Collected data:
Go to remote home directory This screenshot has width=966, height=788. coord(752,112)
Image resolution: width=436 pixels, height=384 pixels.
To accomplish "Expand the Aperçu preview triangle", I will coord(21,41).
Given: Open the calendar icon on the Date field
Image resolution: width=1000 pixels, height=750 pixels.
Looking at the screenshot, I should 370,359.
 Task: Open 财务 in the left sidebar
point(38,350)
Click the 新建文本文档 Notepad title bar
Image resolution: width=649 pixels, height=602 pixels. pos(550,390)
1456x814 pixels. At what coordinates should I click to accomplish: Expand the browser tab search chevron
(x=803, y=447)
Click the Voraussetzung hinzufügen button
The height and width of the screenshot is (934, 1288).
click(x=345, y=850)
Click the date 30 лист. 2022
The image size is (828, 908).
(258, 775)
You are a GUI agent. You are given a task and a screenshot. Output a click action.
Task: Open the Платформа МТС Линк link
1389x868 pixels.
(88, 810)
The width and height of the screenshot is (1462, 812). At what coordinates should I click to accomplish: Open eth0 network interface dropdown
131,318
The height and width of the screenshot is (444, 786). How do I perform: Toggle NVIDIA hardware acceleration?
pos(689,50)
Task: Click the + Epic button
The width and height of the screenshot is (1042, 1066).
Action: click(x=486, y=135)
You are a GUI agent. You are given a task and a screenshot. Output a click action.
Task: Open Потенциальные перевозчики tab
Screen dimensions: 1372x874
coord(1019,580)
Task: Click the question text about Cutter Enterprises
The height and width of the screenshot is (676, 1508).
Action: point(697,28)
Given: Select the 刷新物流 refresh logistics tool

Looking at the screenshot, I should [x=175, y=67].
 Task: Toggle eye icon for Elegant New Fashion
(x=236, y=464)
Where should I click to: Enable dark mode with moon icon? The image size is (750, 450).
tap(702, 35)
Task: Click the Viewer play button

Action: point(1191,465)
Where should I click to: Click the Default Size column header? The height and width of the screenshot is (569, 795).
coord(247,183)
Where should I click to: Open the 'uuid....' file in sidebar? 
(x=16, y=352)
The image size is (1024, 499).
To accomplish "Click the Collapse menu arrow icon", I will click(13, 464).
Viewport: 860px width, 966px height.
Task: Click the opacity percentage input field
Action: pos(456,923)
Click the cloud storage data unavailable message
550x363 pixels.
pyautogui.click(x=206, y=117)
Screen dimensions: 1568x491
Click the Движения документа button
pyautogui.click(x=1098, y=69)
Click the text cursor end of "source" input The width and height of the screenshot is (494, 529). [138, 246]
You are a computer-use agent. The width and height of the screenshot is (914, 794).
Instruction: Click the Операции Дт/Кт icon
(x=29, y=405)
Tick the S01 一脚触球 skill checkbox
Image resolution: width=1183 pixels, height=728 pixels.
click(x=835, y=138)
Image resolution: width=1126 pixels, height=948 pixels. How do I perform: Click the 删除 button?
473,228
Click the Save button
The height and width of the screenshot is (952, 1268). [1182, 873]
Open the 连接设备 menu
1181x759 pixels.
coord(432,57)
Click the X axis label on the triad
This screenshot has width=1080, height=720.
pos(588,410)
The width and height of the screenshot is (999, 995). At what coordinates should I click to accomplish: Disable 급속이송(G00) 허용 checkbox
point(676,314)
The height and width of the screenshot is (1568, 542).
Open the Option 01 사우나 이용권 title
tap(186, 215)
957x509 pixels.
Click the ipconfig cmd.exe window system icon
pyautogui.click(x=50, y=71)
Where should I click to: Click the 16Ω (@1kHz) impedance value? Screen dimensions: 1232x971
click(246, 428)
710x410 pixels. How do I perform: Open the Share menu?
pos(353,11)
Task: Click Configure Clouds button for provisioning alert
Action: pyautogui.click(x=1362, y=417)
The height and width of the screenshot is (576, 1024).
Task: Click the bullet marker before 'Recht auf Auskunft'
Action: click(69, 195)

• [BRIEF] An exact restatement of the lines from the one with "710x410 pixels. How" through the last line of the data is the only acceptable answer.

• [ANSWER TO THIS EXERCISE]
710x410 pixels. How do I perform: Open the Share menu?
pos(353,11)
Task: Click Configure Clouds button for provisioning alert
Action: pyautogui.click(x=1362, y=417)
The height and width of the screenshot is (576, 1024).
Task: Click the bullet marker before 'Recht auf Auskunft'
Action: click(69, 195)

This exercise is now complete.